These Motion-Activated Sound Sculptures Transport You to Faraway Locales
Daric Gill’s The Memory Machine: Sound art installation consists of three sound sculptures, each playing unique soundscapes.
Humans tend to prioritize their sense of sight, but our other senses can be just as powerful. A single whiff of a nostalgic scent can pull you back to a distant time, like the smell of a campfire reminding you of a childhood camping trip. Sound can be equally compelling, with certain songs or phrases forcing the recall of forgotten memories. Artist Daric Gill harnessed that effect in his The Memory Machine: Sound art installation, which uses motion-activated sound sculptures to transport visitors to faraway locales.

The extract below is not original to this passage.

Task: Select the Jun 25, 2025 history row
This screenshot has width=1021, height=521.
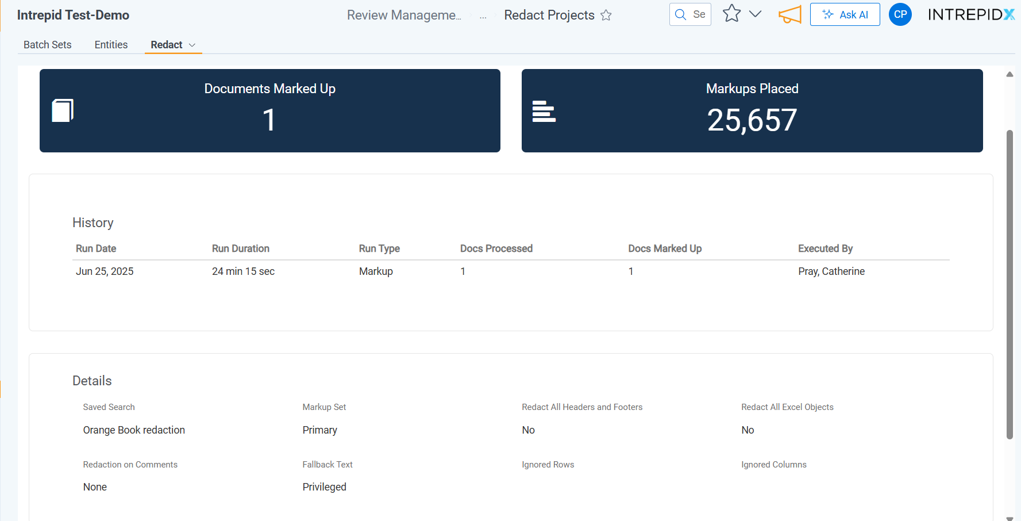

The Memory Machine: Sound consists of three distinct “sound sculptures.” Each individual sound sculpture detects the presence of a visitor and begins playing a carefully curated soundscape designed to represent a specific location in the world or a moment in time. For example, one soundscape is a recording taken next to the Mona Lisa in the Louvre Museum. Another was recorded near a flowing stream surrounded by coastal redwoods in the Muir Woods National Monument in California.
The sound sculptures resemble bass drums and Gill crafted all three of them by hand. He describes them as “trunks,” which is appropriate given that they were made from hollowed logs. Each trunk also has “branches” through which the cables pass. Gill then painted the trunk end caps with bold, colorful motifs reminiscent of color field art.
On the electronics side, Gill turned to Adafruit. Each sound sculpture contains an Adafruit Feather M4 Express development board and an Adafruit Music Maker Featherwing. They receive power from a large 24V power supply through a buck converter. The 24V power feeds directly to a 160W class D stereo amplifier, which receives the audio signal from the Music Maker Featherwing. Audio recordings reside on an SD card in the Featherwing and the Feather M4 Express detects the presence of people using a PIR (Passive InfraRed) sensor.
Gill mounted The Memory Machine: Sound installations in a hallway within the COSI (Center of Science and Industry) Museum in Columbus, Ohio. As visitors walk down the hallway, they pass underneath the sound sculptures hanging from the ceiling. When they do, the recorded soundscapes activate and give the visitors an auditory experience.